You read articles from vendors writing in trade journals. They encourage you to "Win-Back" the customer. Just make a great offer (as if the customer hasn't seen your great offers five days a week for the past sixteen years via email marketing) and tickle his/her buying bone, and you'll "Win-Back" the customer.
Uh huh.
Look at what happens one month after 10,000 16 month 1x buyers are analyzed.
You "won-back" 70 customers out of 10,000. And that's with business as-is. Let's say you were able to improve by 10% through some sort of magical marketing program ... you'd boost the total from 70 out of 10,000 to 77 out of 10,000 ... for an incremental seven (7) customers.
But the vendor got paid - the vendor gets paid not on the 7 customers but on the 10,000 customers.
What happens to the 1x / 16 month segment one year later?
Not depicted are the 9,313 customers who did not repurchase ... only 6.9% of the customers were "won-back" after a year ... bump that by 10% and you are up to 7.6% of the customers.
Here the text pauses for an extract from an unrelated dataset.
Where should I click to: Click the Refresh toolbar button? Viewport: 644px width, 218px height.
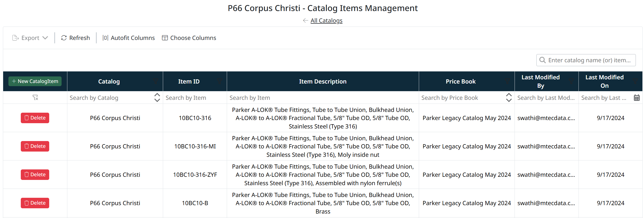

However, the quantity is close to zero, isn't it?
Why work so hard to convert a lapsed buyer (win-back a lapsed buyer) when you could invest that money in a new customer, a new customer who has a 17% chance of buying in the month following a first purchase?
I'm not saying your "win-back" program isn't profitable ... it may well be very profitable. That's a good thing. But you aren't moving the needle on the business ... the customer counts are simply too small to matter.
Go find a new customer, and then apply your marketing prowess to the first three months that customer is on the file.